■ Written request ■
According to the entry on Metropolis in Thessaly, under what name did the town continue to exist in the middle ages?

[start Source excerpt]

METRO´POLIS (Μητρόπολις: Eth. Μητροπολίτης).


1.

A town of Histiaeotis in Thessaly, described by Stephanus B. (s. v.) as a town in Upper Thessaly. Strabo says (ix. p. 438), that Metropolis was founded by three insignificant towns, but that a larger number was afterwards added, among which was Ithome. He further says, that Ithome was within a quadrangle, formed by the four cities Tricca, Metropolis, Pelinnaeum, and Gomphi. The position of Metropolis is also determined by its being on Caesar's march from Gomphi to Pharsalus. (Caes. B C. 3.81; Appian, App. BC 2.64; D. C. 41.51.) It was taken by Flamininus on his descending into this part of Thessaly, after the battle of the Aous, B.C. 198. (Liv. 32.15.) We learn from an inscription that the territory of Metropolis adjoined that of Cierium (the ancient Arne), and that the adjustment of their boundaries was a frequent subject of discussion between the two peoples. [CIERIUM] Metropolis is mentioned in the sixth century by Hierocles (p. 642), and continued to exist in the middle ages under the name of Neo-Patrae (Νέαι Πάτραι, Constant. de Them. ii. p. 50, ed. Bonn). The remains of Metropolis are placed by Leake at the small village of Paleókastro, about 5 miles SW. of Kardhítza. The city was of a circular form, and in the centre of the circle are the vestiges of a circular citadel, part of the wall of which still exists in the yard of the village church of Paleókastro, where is a collection of the sculptured or inscribed remains found upon the spot within late years. Among other sculptures Leake noticed one in low relief, representing a figure seated upon a rock, in long drapery, and a mountain rising in face of the figure, at the foot of which there is a man in a posture of adoration, while on the top of the mountain there are other men, one of whom holds a hog in his hands. Leake conjectured with great probability that the seated figure represents the Aphrodite of Metropolis, to whom Strabo says (l.c.) that hogs were offered in sacrifice. (Leake, Northern Greece, vol. iv. p. 506.)

[end Source excerpt]
[start Information provided]

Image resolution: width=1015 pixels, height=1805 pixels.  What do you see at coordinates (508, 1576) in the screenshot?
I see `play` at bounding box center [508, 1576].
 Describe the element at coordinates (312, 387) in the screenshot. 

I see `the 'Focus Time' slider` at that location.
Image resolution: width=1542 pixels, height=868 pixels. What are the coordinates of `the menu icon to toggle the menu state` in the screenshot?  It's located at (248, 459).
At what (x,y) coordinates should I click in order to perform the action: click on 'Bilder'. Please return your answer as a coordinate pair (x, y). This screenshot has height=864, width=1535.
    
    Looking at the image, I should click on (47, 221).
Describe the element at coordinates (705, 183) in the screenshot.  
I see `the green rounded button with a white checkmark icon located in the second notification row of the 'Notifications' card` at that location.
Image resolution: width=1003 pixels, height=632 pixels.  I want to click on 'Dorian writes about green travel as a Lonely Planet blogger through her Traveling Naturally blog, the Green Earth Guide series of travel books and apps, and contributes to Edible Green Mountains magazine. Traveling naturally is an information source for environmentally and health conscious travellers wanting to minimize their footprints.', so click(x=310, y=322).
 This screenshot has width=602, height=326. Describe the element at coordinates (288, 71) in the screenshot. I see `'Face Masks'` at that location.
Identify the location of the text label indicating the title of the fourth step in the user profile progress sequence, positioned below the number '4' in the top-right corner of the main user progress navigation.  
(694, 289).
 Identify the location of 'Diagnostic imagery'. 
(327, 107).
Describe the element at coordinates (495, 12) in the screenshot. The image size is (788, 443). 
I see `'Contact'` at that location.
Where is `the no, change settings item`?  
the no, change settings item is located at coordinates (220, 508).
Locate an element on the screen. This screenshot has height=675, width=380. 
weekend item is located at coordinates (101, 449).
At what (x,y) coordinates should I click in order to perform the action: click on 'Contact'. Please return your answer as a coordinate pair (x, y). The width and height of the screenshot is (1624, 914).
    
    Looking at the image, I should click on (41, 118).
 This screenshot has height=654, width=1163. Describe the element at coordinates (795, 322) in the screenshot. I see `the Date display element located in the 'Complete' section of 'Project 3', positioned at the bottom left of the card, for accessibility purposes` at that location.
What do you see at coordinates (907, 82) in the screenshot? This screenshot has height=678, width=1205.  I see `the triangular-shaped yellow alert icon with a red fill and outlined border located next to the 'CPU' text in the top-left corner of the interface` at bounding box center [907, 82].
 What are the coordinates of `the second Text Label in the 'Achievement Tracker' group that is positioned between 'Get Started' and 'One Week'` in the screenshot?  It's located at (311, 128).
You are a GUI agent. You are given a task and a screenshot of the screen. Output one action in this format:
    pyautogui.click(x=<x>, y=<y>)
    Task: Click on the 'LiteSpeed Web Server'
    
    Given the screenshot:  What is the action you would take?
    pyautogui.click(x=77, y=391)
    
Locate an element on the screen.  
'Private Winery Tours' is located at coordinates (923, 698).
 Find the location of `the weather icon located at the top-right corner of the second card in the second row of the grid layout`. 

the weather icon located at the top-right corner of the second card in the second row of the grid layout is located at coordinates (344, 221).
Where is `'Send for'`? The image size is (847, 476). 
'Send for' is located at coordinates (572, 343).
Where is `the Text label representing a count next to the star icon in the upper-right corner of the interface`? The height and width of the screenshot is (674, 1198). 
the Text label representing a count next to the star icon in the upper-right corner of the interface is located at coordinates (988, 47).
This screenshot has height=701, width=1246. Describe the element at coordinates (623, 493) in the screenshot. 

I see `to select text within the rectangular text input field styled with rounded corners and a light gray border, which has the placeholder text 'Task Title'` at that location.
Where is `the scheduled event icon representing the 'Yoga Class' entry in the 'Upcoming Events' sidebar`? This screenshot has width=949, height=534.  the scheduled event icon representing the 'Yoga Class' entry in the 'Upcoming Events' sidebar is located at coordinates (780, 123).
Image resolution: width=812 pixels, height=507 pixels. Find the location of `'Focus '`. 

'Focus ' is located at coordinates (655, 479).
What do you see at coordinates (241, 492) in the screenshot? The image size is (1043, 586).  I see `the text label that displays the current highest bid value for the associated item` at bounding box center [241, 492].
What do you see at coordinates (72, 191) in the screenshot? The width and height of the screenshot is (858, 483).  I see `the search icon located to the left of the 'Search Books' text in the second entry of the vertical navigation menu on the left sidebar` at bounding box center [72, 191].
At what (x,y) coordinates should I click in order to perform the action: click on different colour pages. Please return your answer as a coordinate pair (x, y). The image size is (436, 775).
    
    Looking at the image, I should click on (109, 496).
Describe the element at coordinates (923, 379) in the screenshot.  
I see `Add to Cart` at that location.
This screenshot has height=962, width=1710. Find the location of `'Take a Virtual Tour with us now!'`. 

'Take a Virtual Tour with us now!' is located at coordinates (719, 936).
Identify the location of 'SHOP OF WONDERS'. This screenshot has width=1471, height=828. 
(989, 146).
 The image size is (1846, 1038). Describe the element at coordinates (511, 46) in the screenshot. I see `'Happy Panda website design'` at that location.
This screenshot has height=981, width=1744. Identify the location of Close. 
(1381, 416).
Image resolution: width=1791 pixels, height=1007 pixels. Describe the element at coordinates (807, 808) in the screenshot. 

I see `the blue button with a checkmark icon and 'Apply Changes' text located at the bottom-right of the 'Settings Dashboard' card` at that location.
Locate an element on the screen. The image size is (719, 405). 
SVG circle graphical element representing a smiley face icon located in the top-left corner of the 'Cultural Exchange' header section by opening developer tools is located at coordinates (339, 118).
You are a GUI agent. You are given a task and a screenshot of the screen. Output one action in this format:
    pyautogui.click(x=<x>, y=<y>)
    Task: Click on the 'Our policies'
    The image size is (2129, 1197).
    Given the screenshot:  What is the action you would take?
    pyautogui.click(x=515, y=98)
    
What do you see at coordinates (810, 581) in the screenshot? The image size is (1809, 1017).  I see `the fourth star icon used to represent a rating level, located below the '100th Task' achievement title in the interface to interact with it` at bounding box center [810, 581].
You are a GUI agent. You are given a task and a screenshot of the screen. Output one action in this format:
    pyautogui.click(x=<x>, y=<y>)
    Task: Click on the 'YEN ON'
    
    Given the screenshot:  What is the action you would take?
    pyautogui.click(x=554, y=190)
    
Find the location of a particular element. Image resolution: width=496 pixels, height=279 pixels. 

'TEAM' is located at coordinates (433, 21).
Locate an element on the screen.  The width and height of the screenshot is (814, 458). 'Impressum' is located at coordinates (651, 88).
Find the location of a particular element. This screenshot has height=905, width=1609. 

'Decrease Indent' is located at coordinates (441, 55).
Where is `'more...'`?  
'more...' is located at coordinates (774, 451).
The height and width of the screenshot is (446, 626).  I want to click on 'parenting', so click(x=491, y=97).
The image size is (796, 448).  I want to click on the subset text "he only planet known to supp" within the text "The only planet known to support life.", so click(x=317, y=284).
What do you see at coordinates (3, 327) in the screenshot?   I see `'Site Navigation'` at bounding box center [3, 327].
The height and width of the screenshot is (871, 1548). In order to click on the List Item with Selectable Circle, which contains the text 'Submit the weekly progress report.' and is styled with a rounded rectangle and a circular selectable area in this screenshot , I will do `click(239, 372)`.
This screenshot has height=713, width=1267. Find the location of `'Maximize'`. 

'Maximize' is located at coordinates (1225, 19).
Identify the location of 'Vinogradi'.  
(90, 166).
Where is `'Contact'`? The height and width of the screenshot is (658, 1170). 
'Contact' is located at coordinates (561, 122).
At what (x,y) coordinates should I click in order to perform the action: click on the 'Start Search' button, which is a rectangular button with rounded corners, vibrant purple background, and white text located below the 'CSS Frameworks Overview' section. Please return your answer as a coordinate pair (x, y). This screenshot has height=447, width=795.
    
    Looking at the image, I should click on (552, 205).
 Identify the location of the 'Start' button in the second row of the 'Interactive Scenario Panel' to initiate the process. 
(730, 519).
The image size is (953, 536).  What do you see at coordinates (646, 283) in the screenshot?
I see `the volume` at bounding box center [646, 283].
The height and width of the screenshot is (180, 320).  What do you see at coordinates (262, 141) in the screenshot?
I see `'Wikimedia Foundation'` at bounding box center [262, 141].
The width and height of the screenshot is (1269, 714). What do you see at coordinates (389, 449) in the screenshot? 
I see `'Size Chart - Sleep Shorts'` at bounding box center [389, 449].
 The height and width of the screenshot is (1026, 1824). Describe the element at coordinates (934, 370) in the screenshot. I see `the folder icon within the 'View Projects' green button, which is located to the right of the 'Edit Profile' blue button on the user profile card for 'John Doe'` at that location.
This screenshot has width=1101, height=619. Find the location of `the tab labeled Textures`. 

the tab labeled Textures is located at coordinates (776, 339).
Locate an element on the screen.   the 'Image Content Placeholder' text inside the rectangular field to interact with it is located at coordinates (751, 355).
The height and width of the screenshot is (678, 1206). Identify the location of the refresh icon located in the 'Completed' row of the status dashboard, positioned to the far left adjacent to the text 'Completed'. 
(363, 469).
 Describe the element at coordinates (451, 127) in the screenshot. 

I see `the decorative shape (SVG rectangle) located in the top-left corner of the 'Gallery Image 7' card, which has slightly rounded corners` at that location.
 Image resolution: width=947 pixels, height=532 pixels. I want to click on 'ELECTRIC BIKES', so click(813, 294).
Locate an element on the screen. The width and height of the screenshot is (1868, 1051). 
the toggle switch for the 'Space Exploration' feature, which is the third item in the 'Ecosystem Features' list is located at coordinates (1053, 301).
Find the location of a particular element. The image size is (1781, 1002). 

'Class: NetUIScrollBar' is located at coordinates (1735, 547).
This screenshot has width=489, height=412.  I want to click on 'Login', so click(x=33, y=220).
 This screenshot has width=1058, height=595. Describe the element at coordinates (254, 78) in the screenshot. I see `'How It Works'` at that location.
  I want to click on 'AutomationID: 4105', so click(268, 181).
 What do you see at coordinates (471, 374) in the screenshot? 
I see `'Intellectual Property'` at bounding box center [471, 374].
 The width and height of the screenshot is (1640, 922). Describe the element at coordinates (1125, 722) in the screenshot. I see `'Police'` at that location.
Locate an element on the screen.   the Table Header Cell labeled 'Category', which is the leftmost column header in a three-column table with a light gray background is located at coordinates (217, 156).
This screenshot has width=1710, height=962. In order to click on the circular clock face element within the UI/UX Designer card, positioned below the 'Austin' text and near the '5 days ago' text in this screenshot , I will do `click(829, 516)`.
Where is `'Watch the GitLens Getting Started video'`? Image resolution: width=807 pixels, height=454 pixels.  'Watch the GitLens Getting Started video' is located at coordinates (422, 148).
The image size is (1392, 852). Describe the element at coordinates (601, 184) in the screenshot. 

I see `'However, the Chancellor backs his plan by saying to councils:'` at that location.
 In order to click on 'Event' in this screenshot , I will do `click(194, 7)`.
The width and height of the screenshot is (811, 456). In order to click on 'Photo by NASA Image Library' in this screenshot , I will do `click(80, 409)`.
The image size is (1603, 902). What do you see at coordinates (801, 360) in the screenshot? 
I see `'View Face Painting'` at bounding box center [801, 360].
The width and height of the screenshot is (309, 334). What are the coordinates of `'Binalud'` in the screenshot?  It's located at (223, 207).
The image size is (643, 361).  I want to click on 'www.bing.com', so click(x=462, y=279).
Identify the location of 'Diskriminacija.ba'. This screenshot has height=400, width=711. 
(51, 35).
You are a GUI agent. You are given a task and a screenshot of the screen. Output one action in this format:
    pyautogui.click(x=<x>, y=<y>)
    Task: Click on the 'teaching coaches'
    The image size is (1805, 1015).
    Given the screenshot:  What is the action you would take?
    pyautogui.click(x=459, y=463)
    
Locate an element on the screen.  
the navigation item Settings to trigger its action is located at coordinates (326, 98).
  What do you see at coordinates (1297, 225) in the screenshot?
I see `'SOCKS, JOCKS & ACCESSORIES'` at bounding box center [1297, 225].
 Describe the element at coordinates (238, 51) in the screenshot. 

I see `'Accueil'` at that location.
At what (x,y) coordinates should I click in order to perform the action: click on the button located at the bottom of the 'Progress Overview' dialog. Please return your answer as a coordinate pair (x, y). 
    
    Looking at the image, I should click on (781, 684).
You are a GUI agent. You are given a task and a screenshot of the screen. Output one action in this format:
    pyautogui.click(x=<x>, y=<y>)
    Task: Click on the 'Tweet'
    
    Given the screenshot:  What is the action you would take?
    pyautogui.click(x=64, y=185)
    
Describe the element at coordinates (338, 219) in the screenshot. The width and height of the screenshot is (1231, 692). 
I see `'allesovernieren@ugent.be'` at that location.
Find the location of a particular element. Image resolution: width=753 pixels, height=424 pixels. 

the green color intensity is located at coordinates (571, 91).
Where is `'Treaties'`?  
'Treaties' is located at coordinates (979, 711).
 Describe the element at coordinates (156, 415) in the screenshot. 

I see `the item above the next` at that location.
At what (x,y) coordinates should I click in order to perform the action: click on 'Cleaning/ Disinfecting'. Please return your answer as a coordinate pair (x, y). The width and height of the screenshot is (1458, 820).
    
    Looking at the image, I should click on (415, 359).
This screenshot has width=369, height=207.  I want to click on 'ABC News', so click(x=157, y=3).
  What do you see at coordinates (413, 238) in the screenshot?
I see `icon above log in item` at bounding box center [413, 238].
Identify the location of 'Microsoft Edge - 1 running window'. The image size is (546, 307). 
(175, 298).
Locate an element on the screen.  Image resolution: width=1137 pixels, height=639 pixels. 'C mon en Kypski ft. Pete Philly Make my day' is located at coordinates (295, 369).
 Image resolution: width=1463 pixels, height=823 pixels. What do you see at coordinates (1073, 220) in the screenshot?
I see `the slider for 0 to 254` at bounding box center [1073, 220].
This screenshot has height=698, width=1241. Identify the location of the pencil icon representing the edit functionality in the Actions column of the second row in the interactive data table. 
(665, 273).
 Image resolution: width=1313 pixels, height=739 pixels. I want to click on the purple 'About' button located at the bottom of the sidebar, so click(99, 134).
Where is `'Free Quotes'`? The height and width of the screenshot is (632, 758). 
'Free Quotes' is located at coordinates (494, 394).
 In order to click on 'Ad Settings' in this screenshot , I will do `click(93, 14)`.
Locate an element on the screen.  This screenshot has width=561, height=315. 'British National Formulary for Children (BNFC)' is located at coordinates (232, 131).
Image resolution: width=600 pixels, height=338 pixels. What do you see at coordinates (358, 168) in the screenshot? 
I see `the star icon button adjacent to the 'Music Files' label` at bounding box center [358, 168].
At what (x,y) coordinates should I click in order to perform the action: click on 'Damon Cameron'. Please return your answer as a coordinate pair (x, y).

[end Information provided]

■ Result for this task ■
Neo-Patrae